Label: FatCat Records
Social Haul is the self-titled debut album from a band started by the lead singer of Traams, Leigh Padley. When Traams decided to take a break following their last tour, Leigh’s itchy writing hand led him to form Social Haul. Recruiting friends Daniel Baws on bass and Richard Trust on drums, they were ready to start writing. What has come of this inability to take time off is 10 songs that pop out of the speakers with its mix of influence from Gang of Four to 2000’s indie bands such as Young Knives and The Futureheads. Fans of Traams will find a similarity here but not a carbon copy.
Lyrically, Padley is coming for everyone. ‘Anthea’ sees him spouting “I understand God, it’s entry level spirituality”. ‘Wet Eyes’ has Padley musing “vote for the other one, society teeming with pattering drones”. All of this is set to repetitive, rhythmic drums and jagged, buzzsaw guitar playing. It creates a sound that could equally be filed under both post-punk and indie with its hypnotic rhythm section coupled with a pop sensibility to some of the hooks. ‘Utmost Care’ takes the indie approach of Maximo Park whereas ‘The Bayou’ goes down the hypnotic droning route of a band like Grinderman.

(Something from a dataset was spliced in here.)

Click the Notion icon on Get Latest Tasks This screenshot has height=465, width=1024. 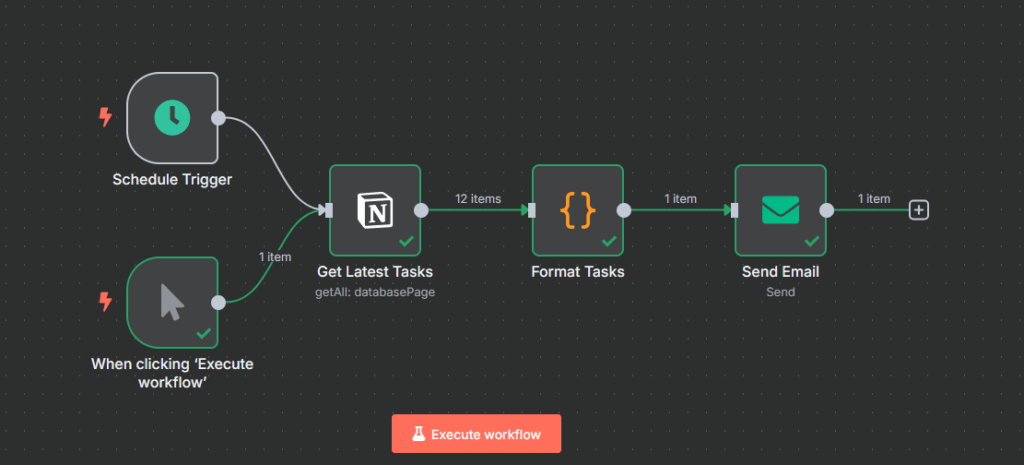click(x=375, y=210)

As what is essentially a side project, Social Haul ticks all the boxes and feels like an outlet for a man that has a lot to say. Feeling like a partner band to Traams rather than a straight-up copy, it will be very interesting to see where each band goes from here. In ‘Prized From the Rot’, Padley sings “time doesn’t stop, you’ve got to keep it up”. Not only has he kept it up, but he’s also just kick-started something very exciting indeed.